La misión de Dios (missio Dei) es el marco que da sentido a toda ortopraxis. La iglesia local es a la vez fruto y agente del propósito redentor de Dios. La acción cristiana se despliega en múltiples formas: testimonio, justicia, hospitalidad, reconciliación, cuidado de la creación, proclamación del evangelio, búsqueda del bien común. Pero todo nace del amor cruciforme de Cristo, no del deseo de éxito ni de reconocimiento.

Participar en la misión es hacer visible el evangelio con la vida. No como un espectáculo religioso, sino como una existencia ordinaria tocada por lo extraordinario: familias reconciliadas, barrios restaurados, culturas iluminadas por la gracia. Es la vida que da testimonio de que Cristo vive y que su Reino ya ha comenzado.

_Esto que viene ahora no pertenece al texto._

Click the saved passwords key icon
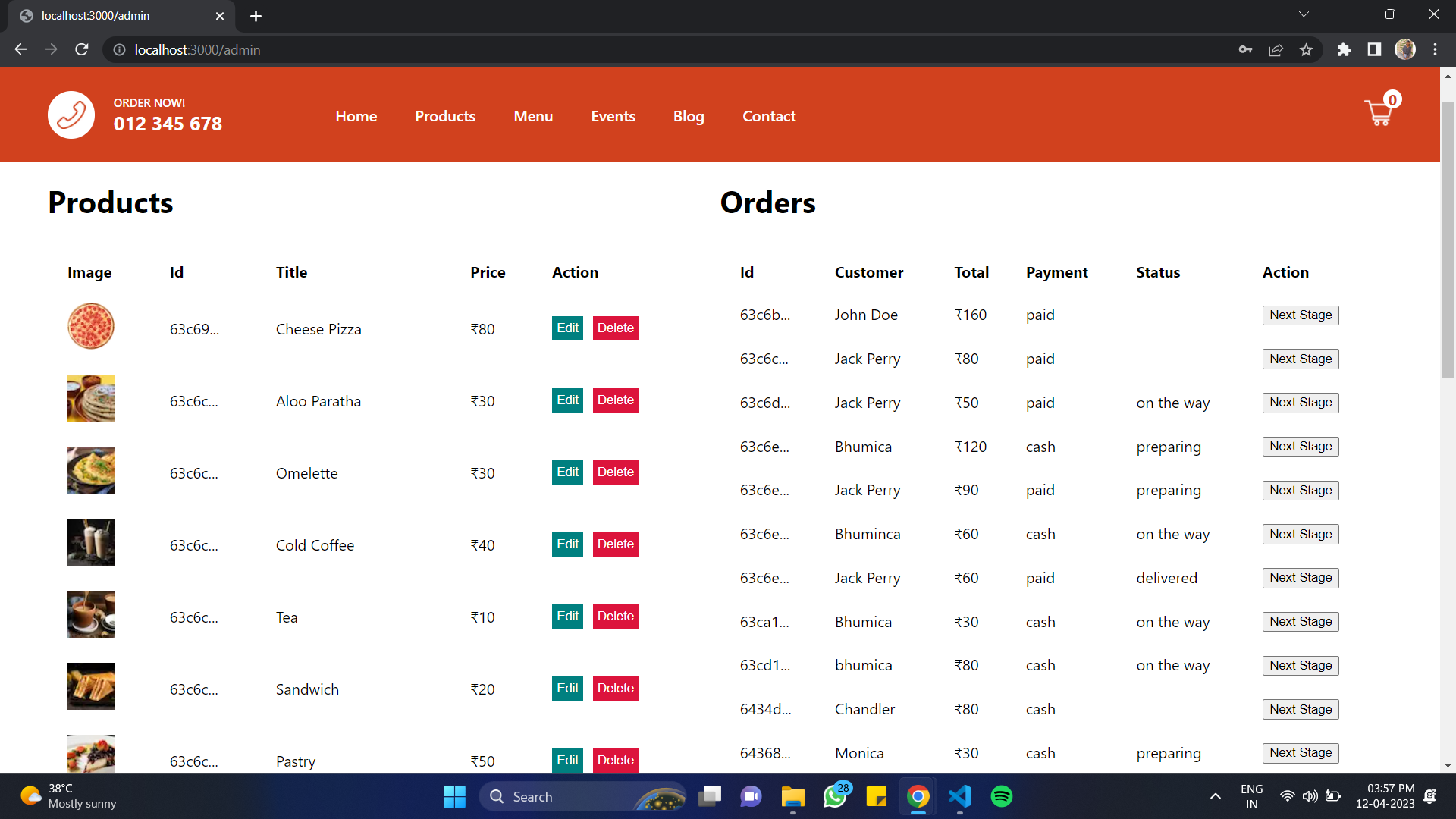The height and width of the screenshot is (819, 1456). click(x=1245, y=49)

Una espiritualidad encarnada: el hacer como fruto

La ortopraxis cristiana no es activismo ni perfeccionismo. Es el fruto visible de una vida escondida en Cristo, nutrida por el Espíritu y formada en comunidad. Es el hacer que fluye de una identidad renovada, se ejercita en una iglesia viva y se proyecta en una misión transformadora.

Toda espiritualidad cristiana que no se concreta en la vida corre el riesgo de volverse estéril. Como dice la carta de Santiago: “la fe sin obras está muerta” (Stgo 2:17). La vida cristoforme no se limita a lo que creemos o sentimos, sino que se expresa en cómo vivimos, servimos, amamos y esperamos. Porque seguir a Cristo es, siempre, una forma de vivir.